Energy Management: Why Taking More Breaks Means Getting MORE Done

Let’s be real—productivity isn’t just about time management. It’s also about energy management.

Because if time management was the only secret to getting stuff done, then why does:

A 9 AM task feel impossible some days, but totally fine on others?
 That 3 PM energy crash hit like a ton of bricks? 
A simple decision suddenly take forever when you’re tired?

Here’s the thing: You can have all the time in the world, but if you don’t have the energy to use it, it’s useless.

So instead of trying to squeeze more hours out of your day, let’s talk about how to make the hours you already have work for you.

Your Body Has a Schedule (Even If You Don’t Realise It)

Ever notice how sometimes you’re super focused and productive, and other times you’re just staring at your screen, rereading the same email 10 times?

That’s because your brain isn’t designed to be at peak performance all day. We all have natural energy cycles—times when we’re on fire and times when we’re basically useless (hello, 2:30 PM slump).

There’s actually science behind this! It’s called your circadian rhythm—aka your internal body clock that controls your energy levels throughout the day.

Morning: Most people start slow, but energy ramps up (aka “prime time” for deep work).
Midday: Energy starts dipping (cue the craving for caffeine or a nap).
Afternoon: Some people get a second wind (or just more coffee).
Evening: Brain says “we’re done,” but suddenly you get random creative ideas at 10 PM.

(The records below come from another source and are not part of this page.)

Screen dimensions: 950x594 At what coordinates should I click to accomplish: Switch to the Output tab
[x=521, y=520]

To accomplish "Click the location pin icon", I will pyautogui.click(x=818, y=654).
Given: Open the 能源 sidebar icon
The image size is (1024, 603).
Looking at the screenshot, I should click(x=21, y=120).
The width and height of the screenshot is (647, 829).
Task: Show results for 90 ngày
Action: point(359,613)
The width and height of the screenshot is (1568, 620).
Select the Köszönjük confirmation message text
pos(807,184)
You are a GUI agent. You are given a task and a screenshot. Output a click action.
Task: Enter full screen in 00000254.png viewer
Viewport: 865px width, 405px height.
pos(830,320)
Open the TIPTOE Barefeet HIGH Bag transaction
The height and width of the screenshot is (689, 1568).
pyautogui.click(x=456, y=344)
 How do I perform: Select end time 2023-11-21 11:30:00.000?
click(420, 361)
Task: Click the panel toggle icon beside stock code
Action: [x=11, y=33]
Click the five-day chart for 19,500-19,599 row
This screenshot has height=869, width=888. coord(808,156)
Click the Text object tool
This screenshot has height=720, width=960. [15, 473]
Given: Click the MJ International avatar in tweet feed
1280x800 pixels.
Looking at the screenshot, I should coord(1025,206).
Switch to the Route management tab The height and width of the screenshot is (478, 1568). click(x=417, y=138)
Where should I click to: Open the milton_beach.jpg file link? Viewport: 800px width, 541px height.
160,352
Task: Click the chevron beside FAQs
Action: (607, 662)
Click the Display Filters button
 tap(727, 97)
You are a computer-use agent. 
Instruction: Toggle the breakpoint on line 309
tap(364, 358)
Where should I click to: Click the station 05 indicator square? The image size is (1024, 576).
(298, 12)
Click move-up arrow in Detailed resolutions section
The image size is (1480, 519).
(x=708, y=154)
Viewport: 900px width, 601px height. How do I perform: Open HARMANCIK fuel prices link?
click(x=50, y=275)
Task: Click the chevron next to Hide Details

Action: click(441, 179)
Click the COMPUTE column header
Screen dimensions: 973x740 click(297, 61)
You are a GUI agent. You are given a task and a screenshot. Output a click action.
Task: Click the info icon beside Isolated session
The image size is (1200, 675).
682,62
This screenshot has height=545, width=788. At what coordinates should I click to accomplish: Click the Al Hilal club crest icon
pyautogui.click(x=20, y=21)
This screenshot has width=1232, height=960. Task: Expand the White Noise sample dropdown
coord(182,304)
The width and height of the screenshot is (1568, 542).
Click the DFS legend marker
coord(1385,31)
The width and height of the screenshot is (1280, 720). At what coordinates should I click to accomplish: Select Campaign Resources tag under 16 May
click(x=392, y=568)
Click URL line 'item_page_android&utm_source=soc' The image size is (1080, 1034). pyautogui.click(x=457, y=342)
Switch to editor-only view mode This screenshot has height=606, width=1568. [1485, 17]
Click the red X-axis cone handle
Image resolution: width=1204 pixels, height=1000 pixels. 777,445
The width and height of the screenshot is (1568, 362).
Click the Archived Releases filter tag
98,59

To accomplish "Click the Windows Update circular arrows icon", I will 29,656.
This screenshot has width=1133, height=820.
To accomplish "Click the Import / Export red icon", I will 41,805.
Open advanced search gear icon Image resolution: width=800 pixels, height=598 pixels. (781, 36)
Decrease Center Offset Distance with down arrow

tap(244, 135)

Understanding these rhythms is key to getting the right things done at the right time. Read more about that HERE

How I Manage My Energy (Instead of Letting It Manage Me)

For the longest time, I tried to force myself into productivity at the wrong times.

Like, why did I think tackling my hardest tasks at 3 PM was a good idea? That’s when my brain officially logs out.

Now, I work with my energy instead of fighting it.

You’ve probably heard the advice a million times: “Don’t check your emails first thing in the morning! It’s a trap! Do your most important work first!”

And look, I get the logic. Emails can be a rabbit hole of other people’s requests, random distractions, and an easy way to procrastinate. But you know what’s also distracting? A full inbox sitting there, taunting me while I try to focus on something else.

So, I do what works for me—I check my emails first thing. And guess what? It boosts my productivity, not kills it.

The Power of the Morning Email Triage

For me, ignoring my inbox feels like trying to meditate while knowing there’s a giant pile of laundry behind me. I know it’s there. I know it’s growing. And I know I’m going to have to deal with it eventually. So why not just handle it and move on?

Here’s why my “email first” approach actually helps me be more productive:

 It clears my mental space. Once I scan my inbox, I know what’s urgent, what can wait, and what I can delete immediately. No more wondering. No more “Oh no, what if there’s something important in there?” anxiety.
 It gives me a few quick wins. Deleting junk, replying to easy emails, and flagging the important ones? Boom, momentum! These tiny wins kickstart my day, making it easier to dive into bigger tasks.
 It saves my best brainpower for deep work. Once my inbox is under control, I can focus without that “email guilt” hanging over me. And when I do check emails later in the day, it’s just a quick skim rather than a major distraction.

Identify Your "Power Hours"

Now, does this mean everyone should start their day with emails? Nope! Some people do their best work in the morning and need to protect that focus time at all costs. Others, like me, need to clear the decks first to feel mentally free.

The key to productivity isn’t about rigid rules—it’s about self-awareness. Some people thrive on deep work in the morning, while others need a warm-up before tackling their biggest tasks. The trick is to experiment and find a routine that aligns with how you work best.

Think about your typical day. When do you feel the most focused? When do you feel sluggish?

Work in Sprints, Not Marathons

Ever sit down to “work for hours” and then end up scrolling Instagram 20 minutes later? Same.

That’s because our brains aren’t meant to focus for hours on end. (Long-haul work sessions = instant burnout).

Instead, try this:

45–90 minutes of focused work
Break (actually get up, move, drink water!).
Repeat

This keeps my brain from turning into mush by 2 PM.

Take Breaks (Yes, Really)

I used to think pushing through exhaustion was the key to getting more done. Turns out, it’s the fastest way to burn out.

Now, I actually schedule breaks into my day:

Mid-morning stretch break (because sitting all day is basically torture)
Lunch break (not at my desk! No, checking emails doesn’t count as “lunch”)
Mid-afternoon recharge (aka “do something fun so I don’t crash” break!)

How to Apply This to YOUR Life

Track your energy this week. Pay attention to when you feel focused vs. sluggish.
Schedule tasks based on your energy. Do hard work when you’re sharp and save easy tasks for your low-energy times.
Take real breaks. Walk around, grab a snack, do anything other than stare at a screen.